In a five-and-a-half-minute conversation with Imran Babar - the Lashkar terrorist, who, using the code-name Abu Akasha, took control of a Jewish prayer house in the Colaba area - a still-unidentified controller who appears to have been a native Hindi speaker provided detailed instructions to the terrorist on the contents of a statement he hoped to make to the media.
The conversation was among more than 200 phone calls made by the Lashkar controllers to the assault team on voice-over-Internet and satellite phones.
During the conversation, the controller used words like karenga - characteristic Mumbai usage for the phrase "will do" - as well as gathbandan, in place of the Urdu word, ittehad, for alliance, and prashasan, instead of intezamiya or hukumat, for government. All other conversations recorded in the tape are in Punjabi, Urdu and heavily-accented English.
Babar was ordered to identify himself as a resident of Hyderabad's Toli Chowki area - a neighbourhood that produced several Lashkar-linked Indian jihadists, including ranking Karachi-based commander Abdul Khwaja, who operates using the code-name 'Amjad'.

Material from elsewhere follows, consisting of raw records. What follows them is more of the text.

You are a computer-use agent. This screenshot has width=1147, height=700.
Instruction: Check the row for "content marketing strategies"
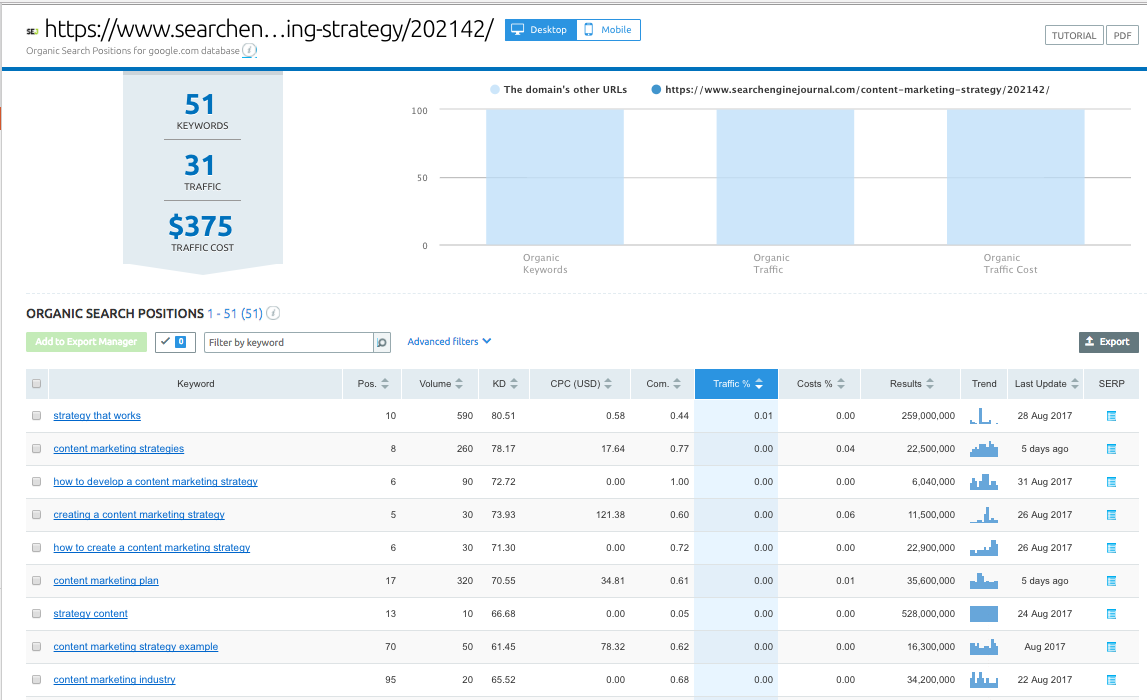pos(36,449)
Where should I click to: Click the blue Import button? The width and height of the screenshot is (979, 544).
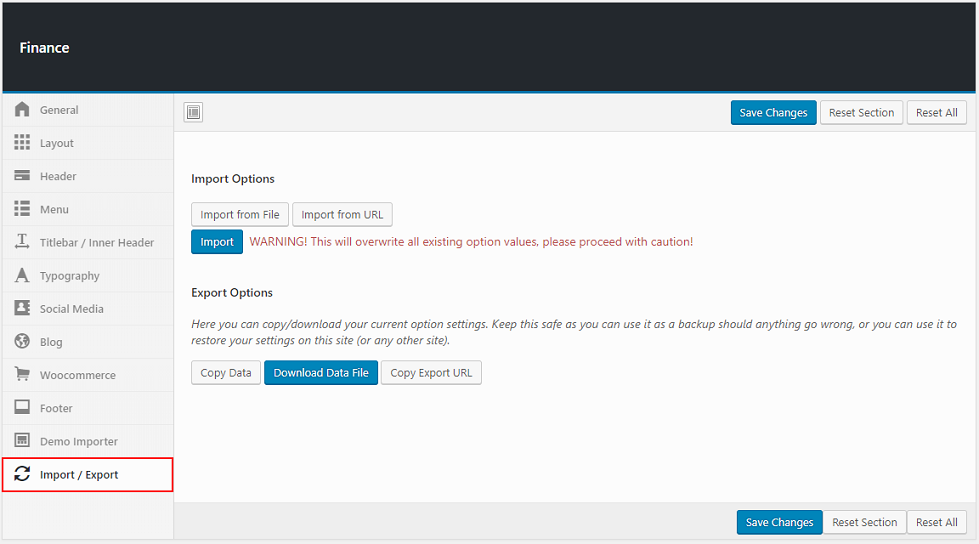click(x=217, y=242)
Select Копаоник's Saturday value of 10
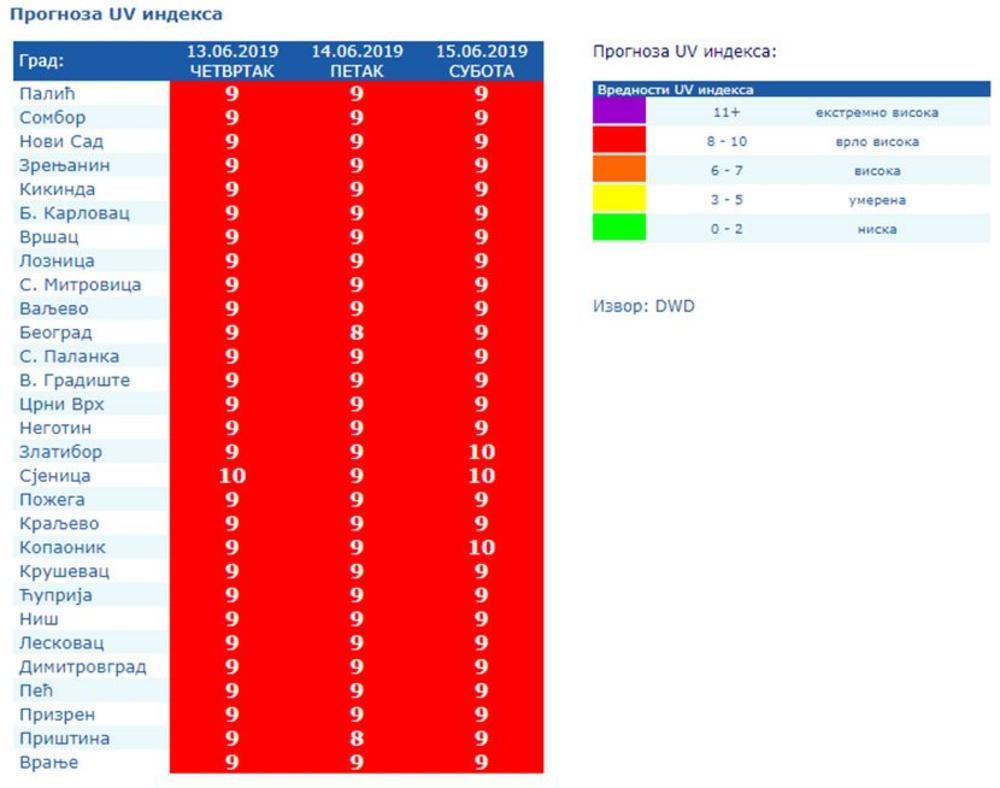Screen dimensions: 1000x788 (x=481, y=548)
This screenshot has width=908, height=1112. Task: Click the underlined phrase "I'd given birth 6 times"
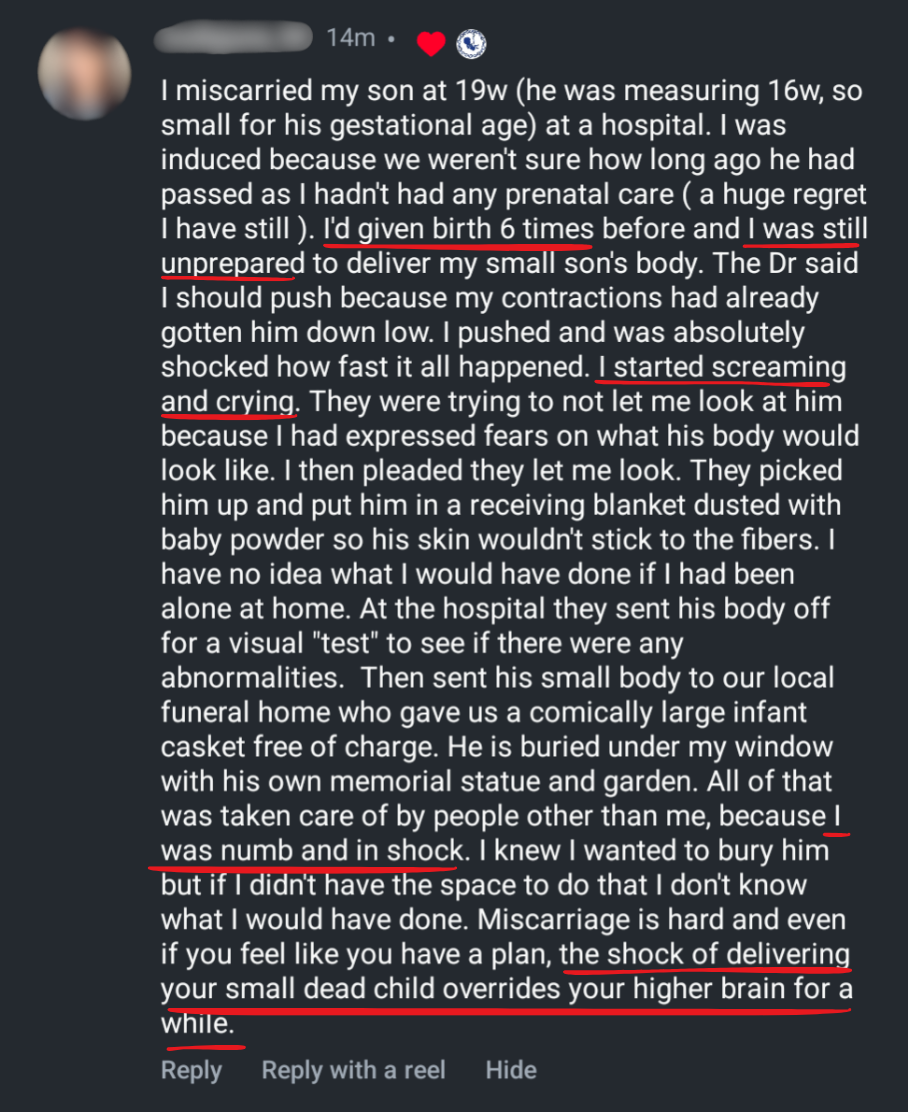[458, 228]
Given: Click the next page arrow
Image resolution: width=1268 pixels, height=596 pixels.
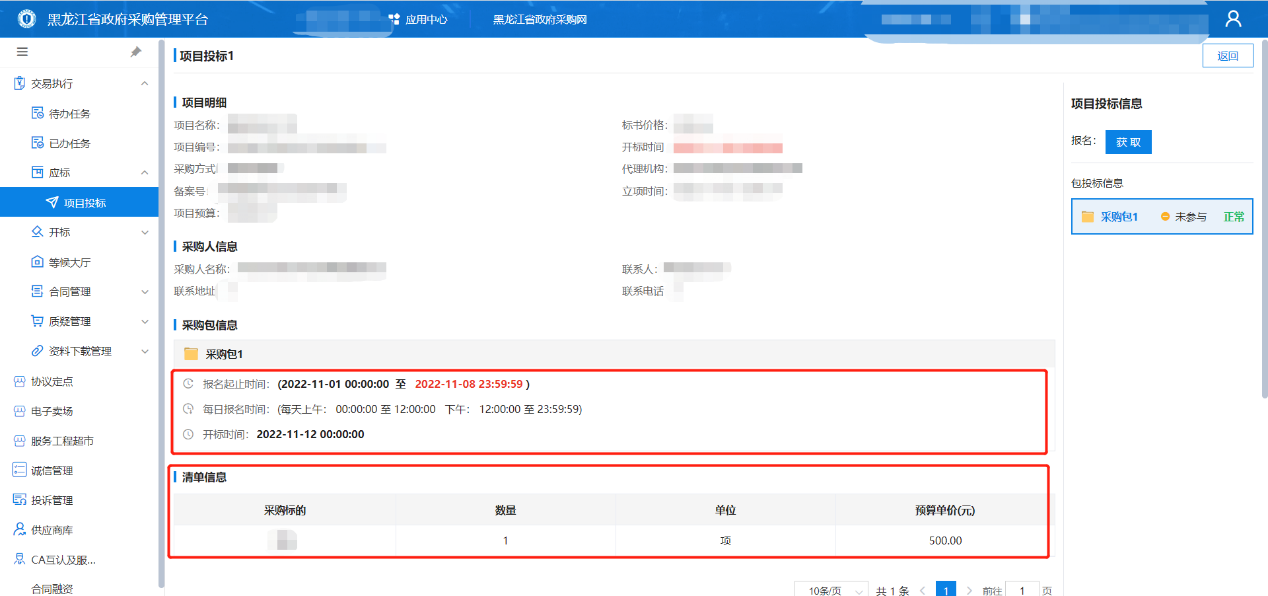Looking at the screenshot, I should pyautogui.click(x=969, y=590).
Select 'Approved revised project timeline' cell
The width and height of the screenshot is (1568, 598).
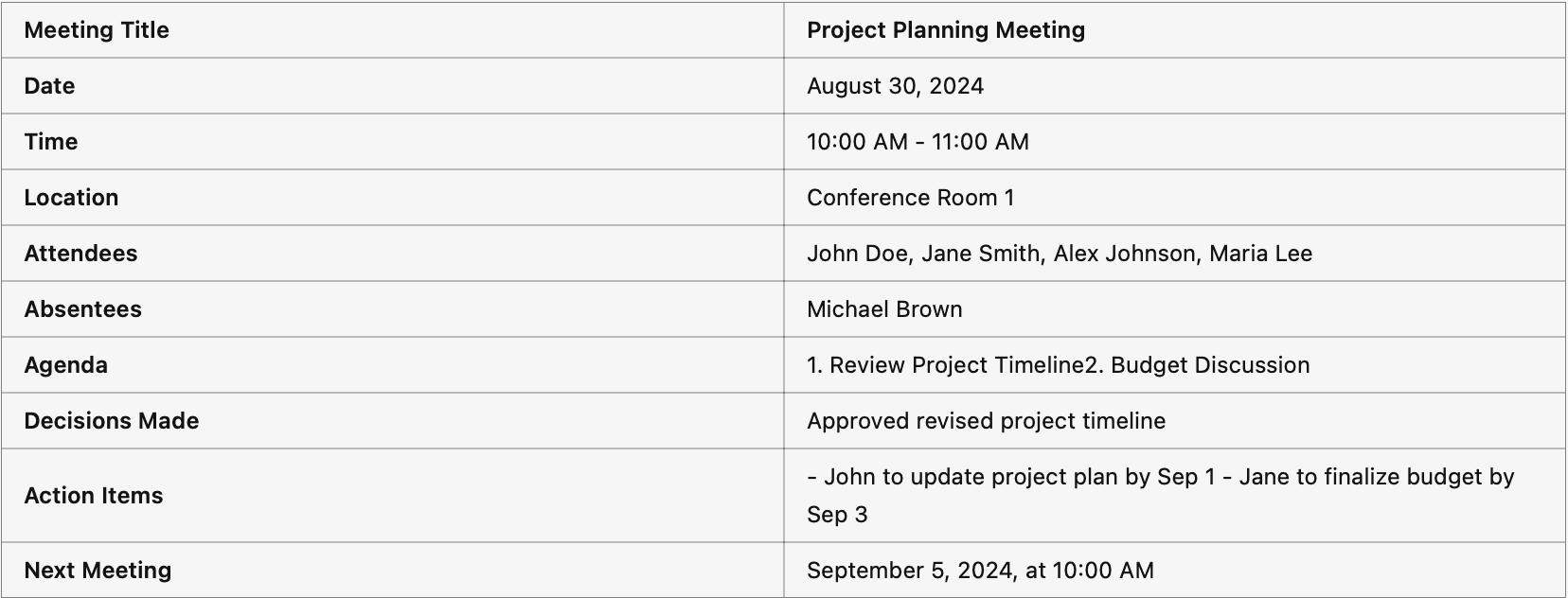(1175, 421)
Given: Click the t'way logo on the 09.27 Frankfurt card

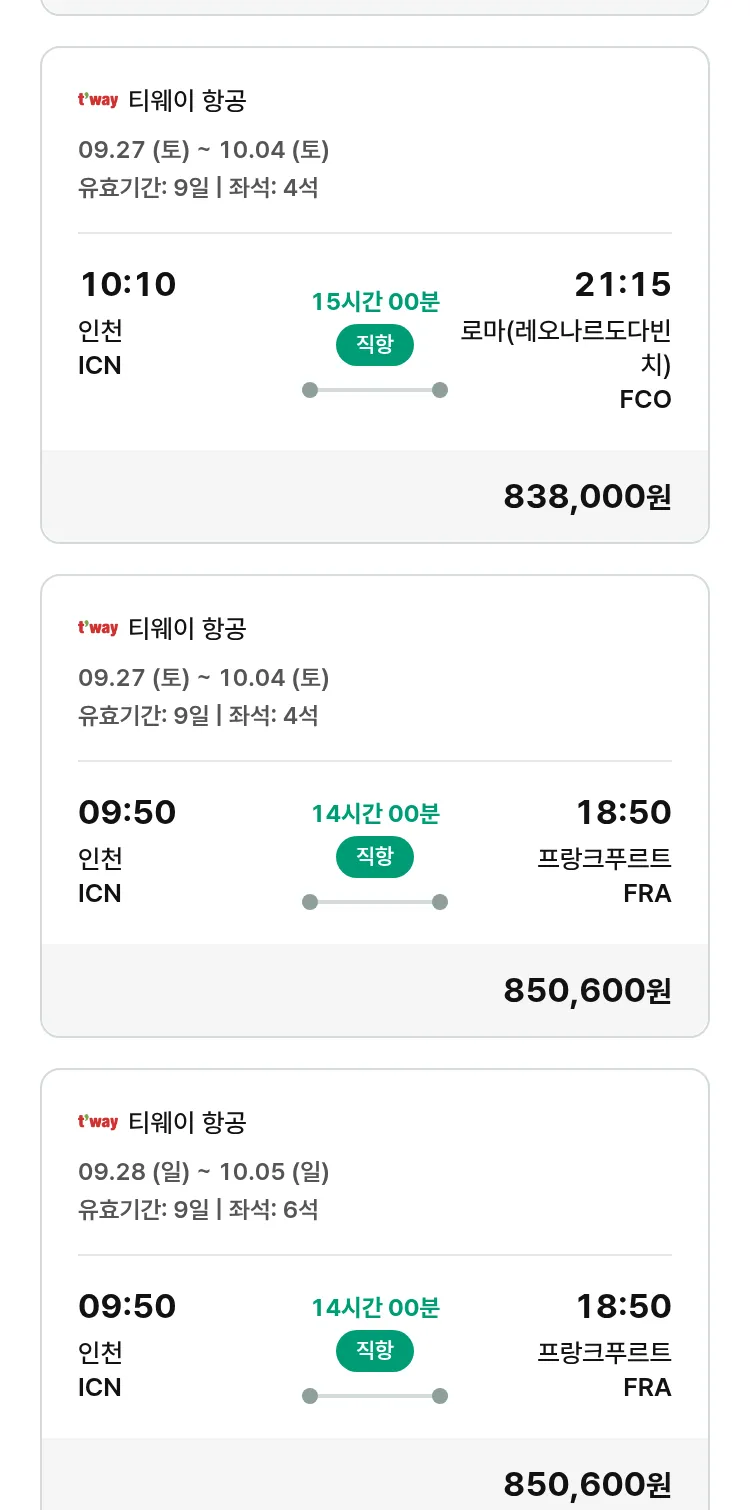Looking at the screenshot, I should [98, 628].
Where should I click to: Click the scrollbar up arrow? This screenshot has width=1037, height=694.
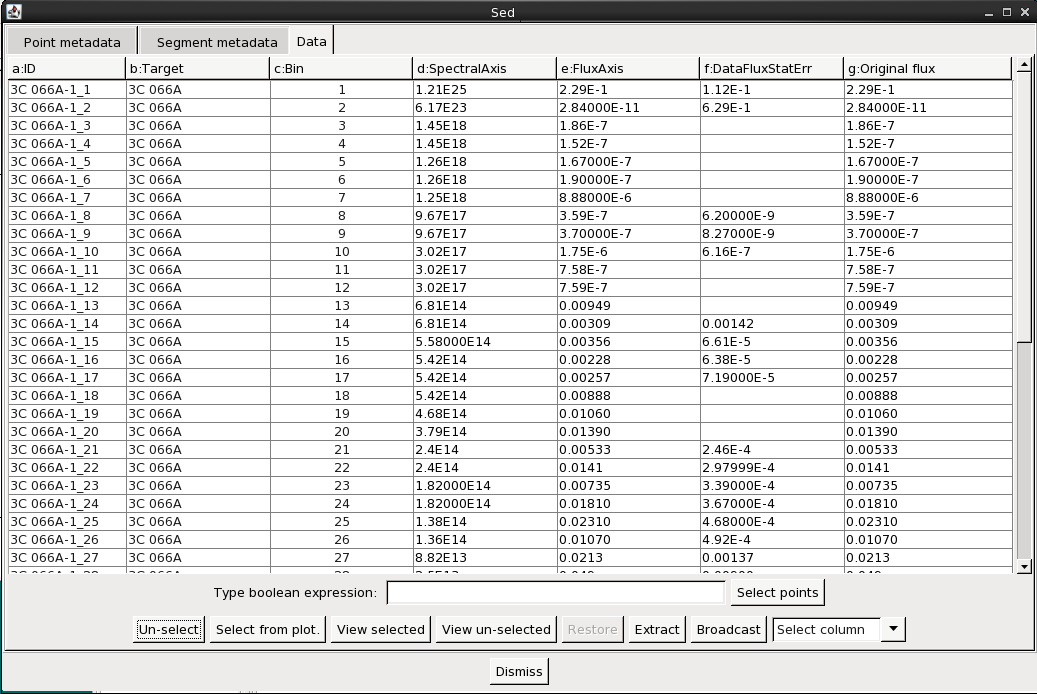click(x=1024, y=65)
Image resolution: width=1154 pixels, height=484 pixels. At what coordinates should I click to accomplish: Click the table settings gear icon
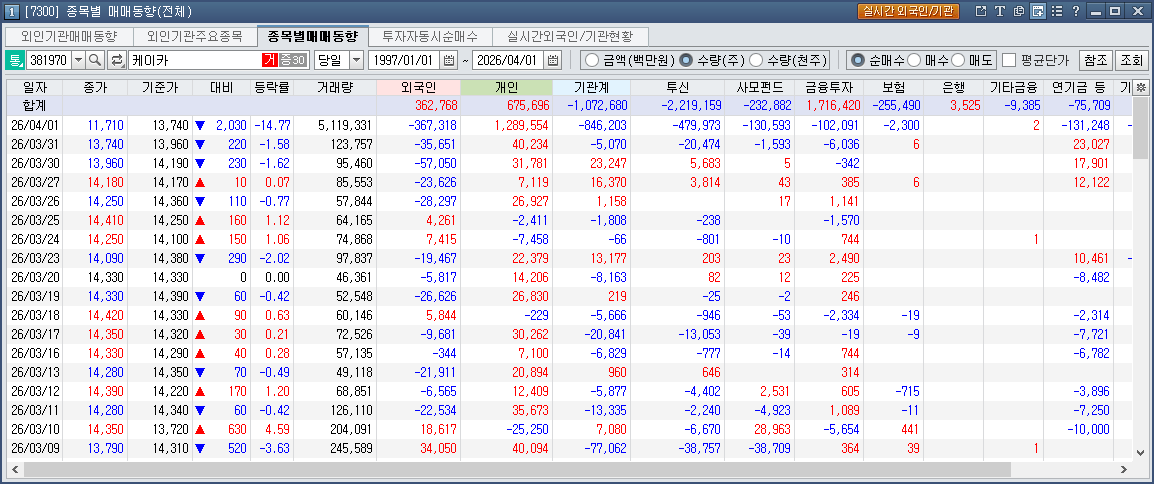(1141, 88)
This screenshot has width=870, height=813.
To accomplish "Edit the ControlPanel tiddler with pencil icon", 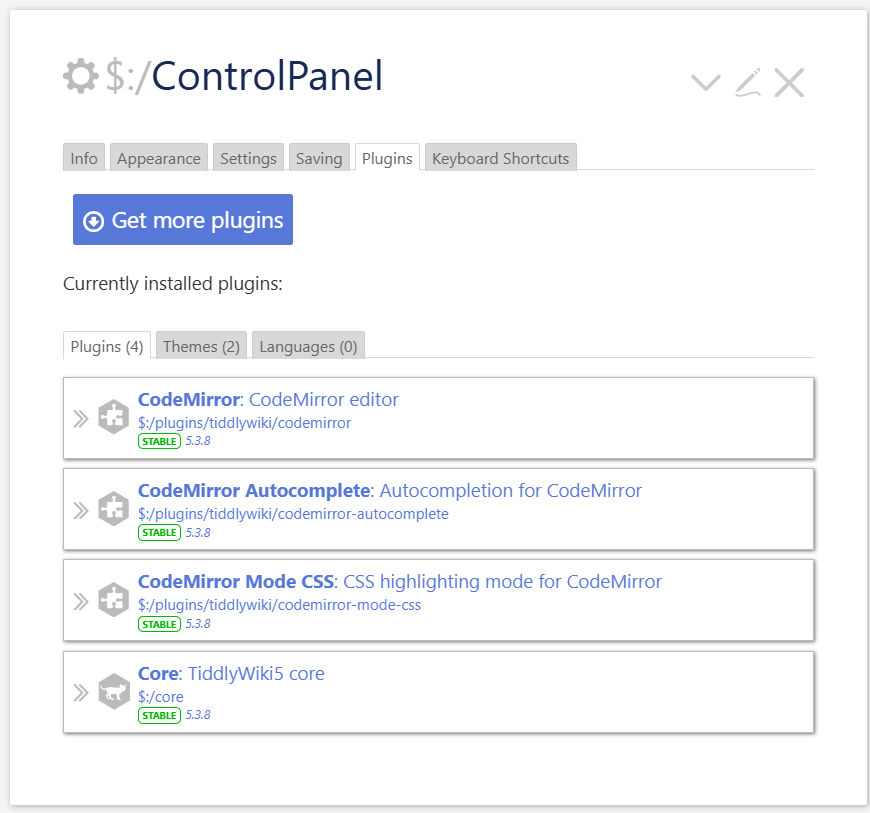I will 748,83.
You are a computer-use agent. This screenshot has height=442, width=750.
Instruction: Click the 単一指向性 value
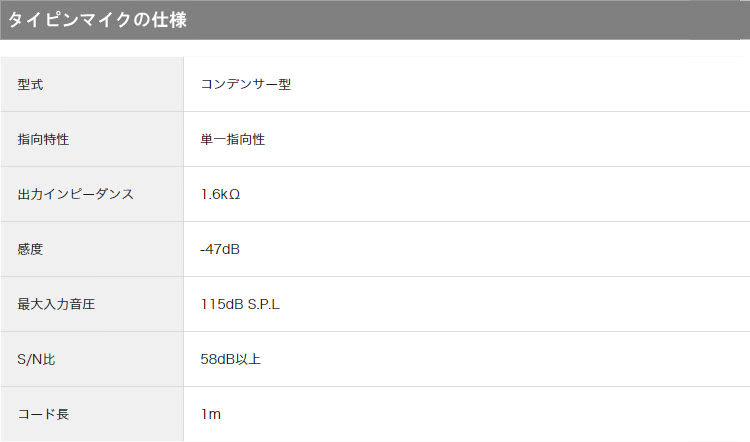[x=232, y=139]
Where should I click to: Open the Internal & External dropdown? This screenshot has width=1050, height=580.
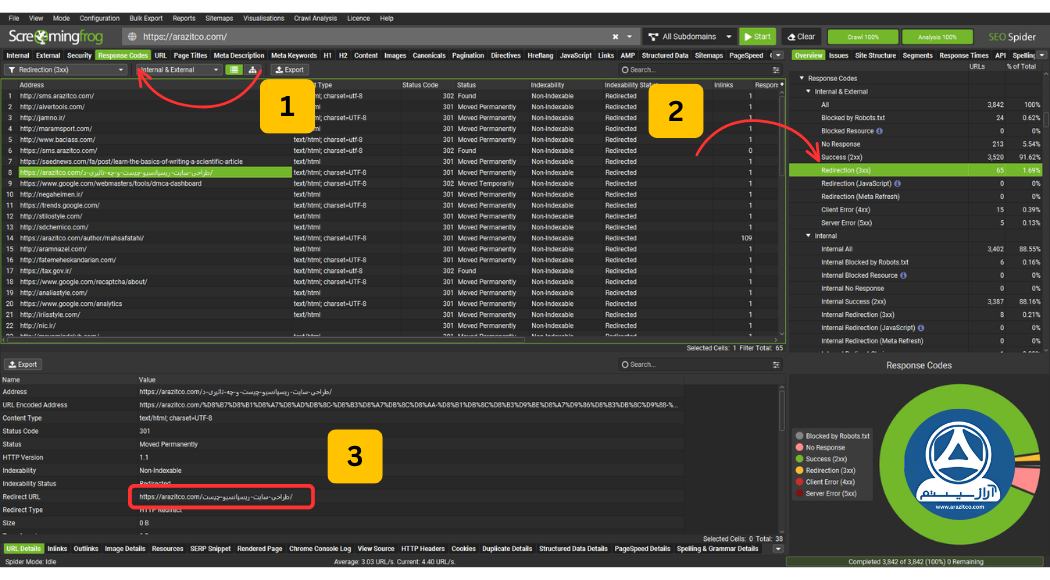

Mohammad Ajmal Amir Kasab, the sole surviving Lashkar assault team member, had told a Mumbai court that his unit had been taught rudimentary Hindi by an Indian national who was known by the alias 'Abu Jundal'.
Maharashtra Public Prosecutor Ujjwal Nikam at that time dismissed the claim, noting that Kasab had never earlier "disclosed the involvement of any Indian."
"I strongly suspect that he is not telling the truth," Mr. Nikam said.
Meanwhile, a federal grand jury in Chicago has indicted Pakistani-American jihadist David Headley and his Canadian accomplice Tahawwur Rana for their role in organising reconnaissance operations that preceded the attack. Along with the fugitive Taliban commander, Illyas Kashmiri, the two men were also indicted for planning attacks against a Danish newspaper the Jyllands Posten.
Three Pakistan-based Lashkar operatives - identified only as 'A', 'B' and 'C' by the FBI - were in constant telephonic contact with the assault team, the Federal Bureau of Investigation has charged. Lashkar member 'A' also sought Kasab's release in return for the release of a hostage, the FBI says.
Indian intelligence sources told The Hindu that A was most likely to be Sajid Mir - a shadowy figure many believe is 'Zarar Shah' who had overall control of technical parts of the operation.
The sources said the other three suspects could include Lashkar military commander Muzammil Bhat.